→ STUDY TEXT
NSV/RPT newsNew Shoshoni partner expands Black Sturgeon project
2004-12-10 10:08 ET - News Release
Also News Release (C-RPT) Rampart Ventures Ltd
Mr. Ralf Hillebrand of New Shoshoni reports
URANIUM PROPERTY INTEREST EXPANDED BY 84,440 ACRES
New Shoshoni Ventures Ltd. has been notified that Rampart Ventures Ltd. has expanded the Black Sturgeon project located in the Sibley basin, north of Nipigon, Ont., by staking a block of 2,111 claim units (84,440 acres). The newly staked property lies within an area of mutual interest defined in the agreement between the company and Rampart Ventures Ltd., under which Rampart holds an option to earn a 70-per-cent interest in the company's uranium properties in the Sibley basin (see news in Stockwatch dated Sept. 30, 2004). The newly staked claims cover an area regarded as having high potential for unconformity-type uranium mineralization.
The Black Sturgeon property covers a part of the Sibley basin where it is underlain by metavolcanic and metasedimentary rocks belonging to the southwesterly extension of the Beardmore-Geraldton greenstone belt. Where this belt is exposed, 60 kilometres to the northeast, it contains graphitic and sulphide-bearing units that are expressed as electromagnetic anomalies on airborne geophysical surveys. The company believes that this basement geology makes the property highly prospective for uranium. In the prolific Athabasca basin of Saskatchewan, almost all the unconformity-type uranium deposits occur in close association with graphitic rocks in the basement.

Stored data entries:

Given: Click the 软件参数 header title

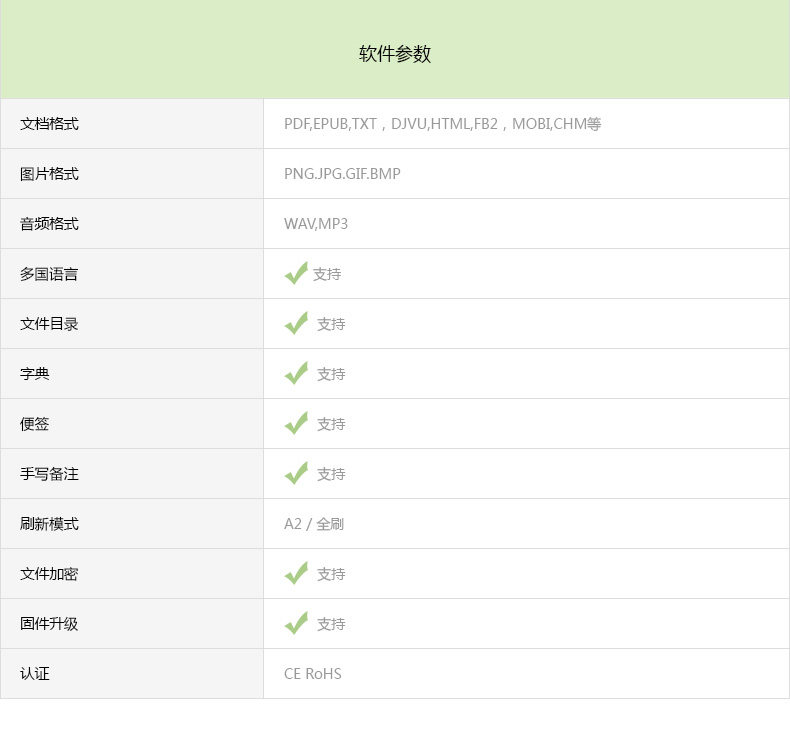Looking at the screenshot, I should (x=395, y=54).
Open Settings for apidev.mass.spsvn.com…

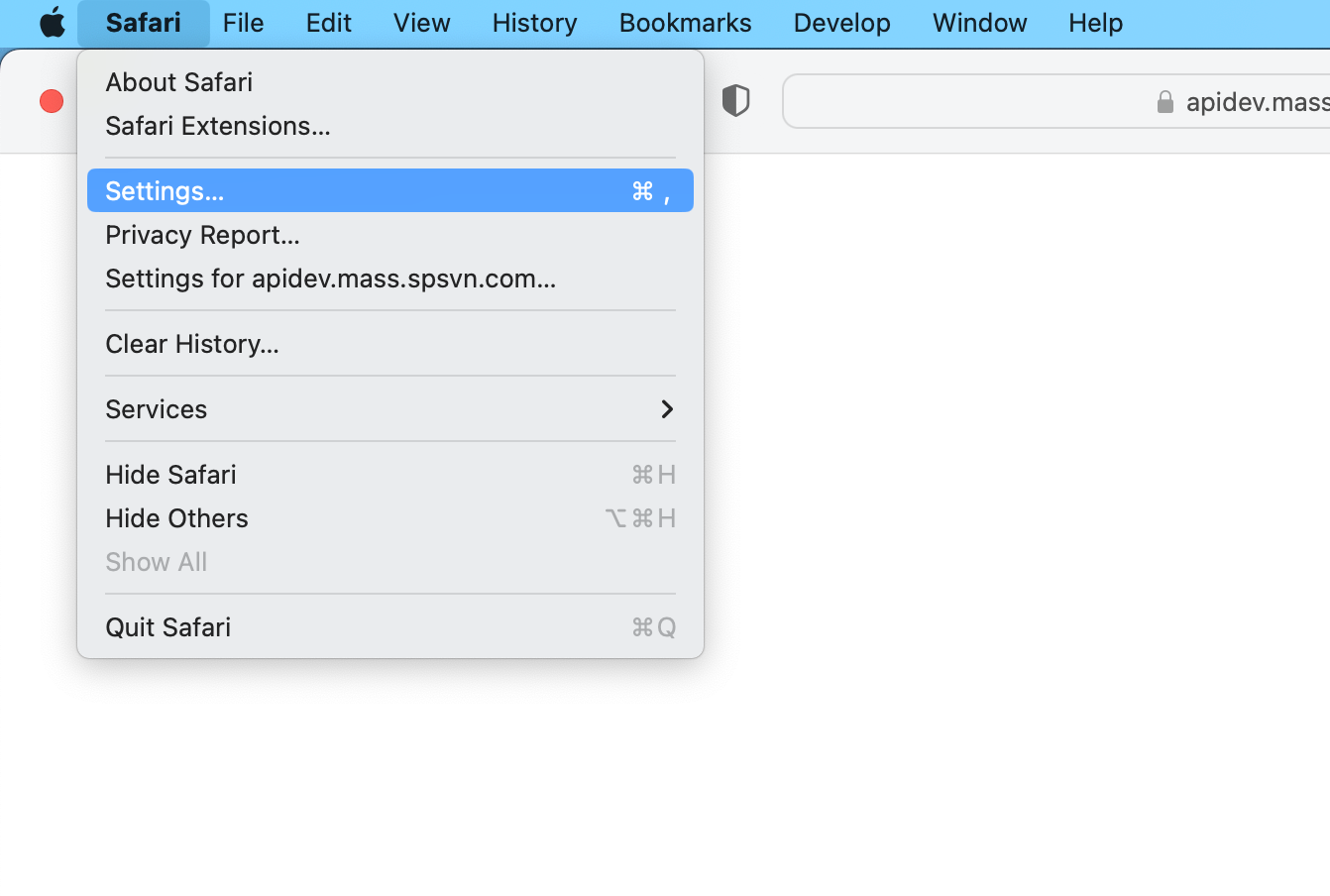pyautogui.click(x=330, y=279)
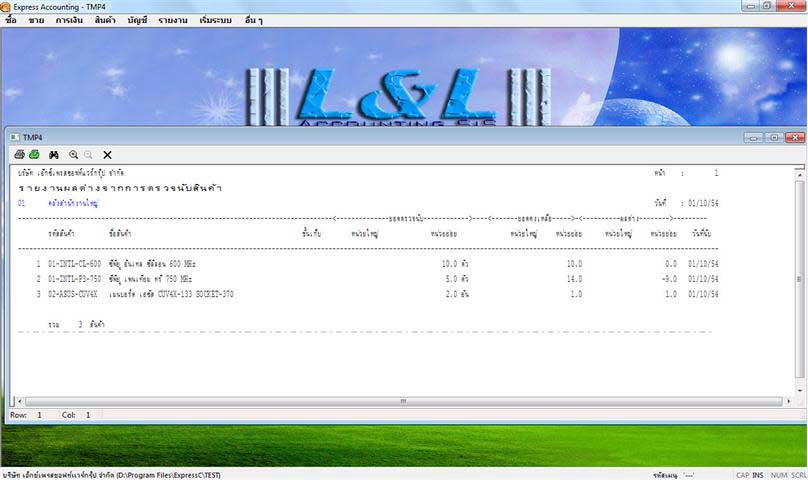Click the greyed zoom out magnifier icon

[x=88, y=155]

→ WHAT THE TASK REQUIRES
List every basin and greenstone belt named in the news release about the Black Sturgeon project.

→ TASK OUTPUT
Sibley basin
Beardmore-Geraldton greenstone belt
Athabasca basin